# Poltergeist Window



## Nancj (Sep 7, 2007)

Ok heres my attempt at making a scene of the movie Poltergeist in my front window, not exactly like the movie but I had to put that DAMN SCARY clown into the scene. 
​share.shutterfly.com/action/welcome?sid=8EbtWzlm0auKA


----------



## Ghostess (Aug 21, 2005)

ha! That brings back memories!


----------



## MistressOfMayhem (Aug 5, 2007)

lol, that totally rocks!


----------



## hidehoman (Sep 18, 2006)

That movie freaked me out when I was a kid.....That night my Dad put a skull and a radio in my closet and used one of those old fm radio singalong mics to start speeking to me. I lost it and ran screeming from the house. Now you know why I spend so much time trying to do the same to others......


----------



## Nancj (Sep 7, 2007)

hidehoman said:


> That movie freaked me out when I was a kid.....That night my Dad put a skull and a radio in my closet and used one of those old fm radio singalong mics to start speeking to me. I lost it and ran screeming from the house. Now you know why I spend so much time trying to do the same to others......


sounds like you had a great childhood, all my father ever did was sing us to bed at night, (now thats scary) LOL


----------



## meltdown211 (Aug 2, 2007)

*Oh yeaaa*

Love that!! Great Clown!


----------



## turtle2778 (Jul 9, 2006)

Thank god someone besides me knows that movie. I work with a man that reminds me of the scary dude in P2 and NO ONE knows who he is. Of course these are the same people who dont know what euchre is either so go figure. 

Great Job NancJ!!


----------



## octoberist (Apr 3, 2007)

*They're Baaaack...*

It's the 25th anniversary of "Poltergeist" and they are having one nite only screenings of the movie at theaters around the country on October 4th... I've got my ticket!

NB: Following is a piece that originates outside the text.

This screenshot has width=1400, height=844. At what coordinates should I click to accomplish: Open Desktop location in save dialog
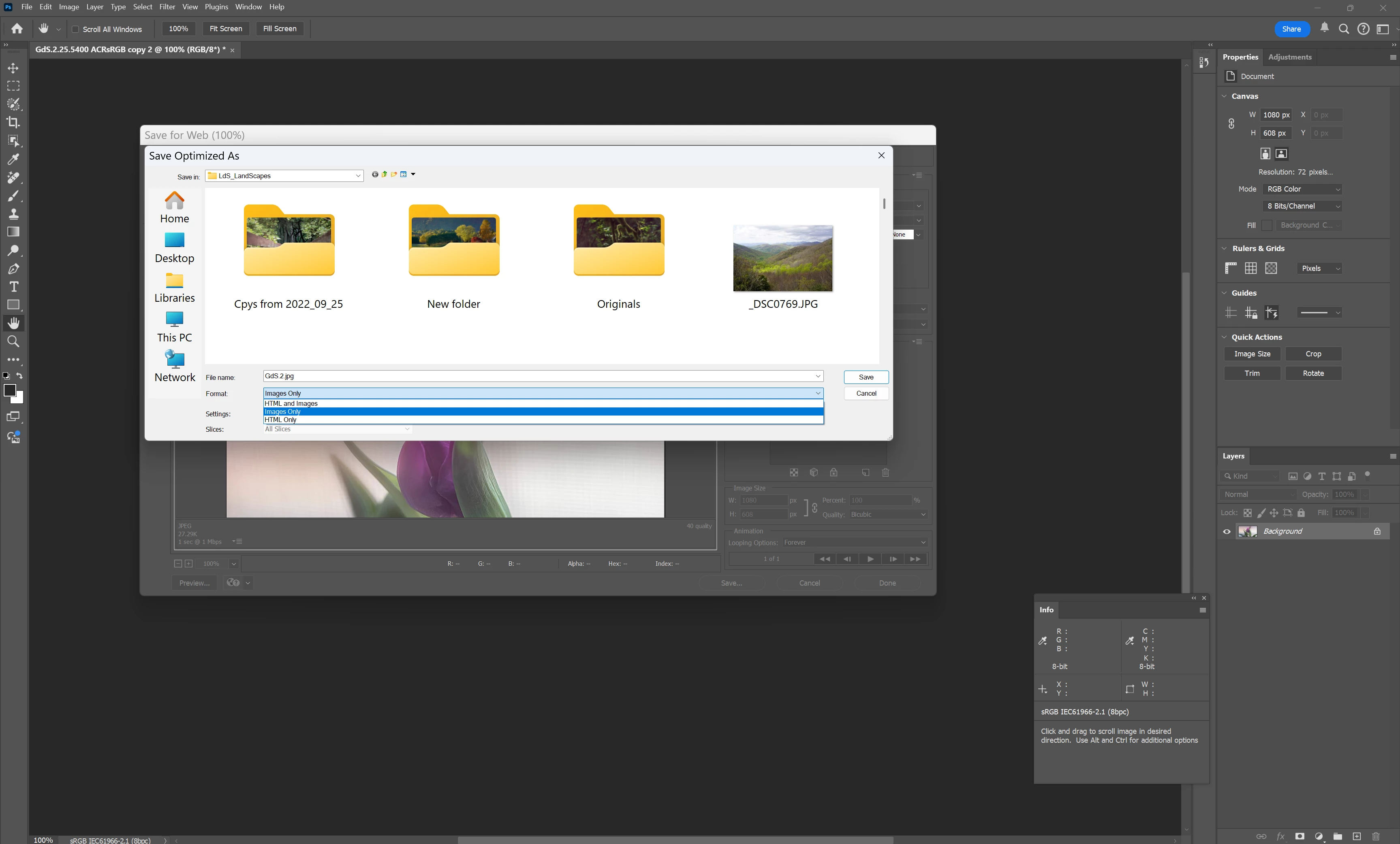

http://www.spielbergfilms.com/poltergeist/1525


----------



## Nancj (Sep 7, 2007)

octoberist said:


> It's the 25th anniversary of "Poltergeist" and they are having one nite only screenings of the movie at theaters around the country on October 4th... I've got my ticket!
> 
> http://www.spielbergfilms.com/poltergeist/1525


I will totally be there, and maybe I'll bring Carol Ann, I think she'll enjoy that!


----------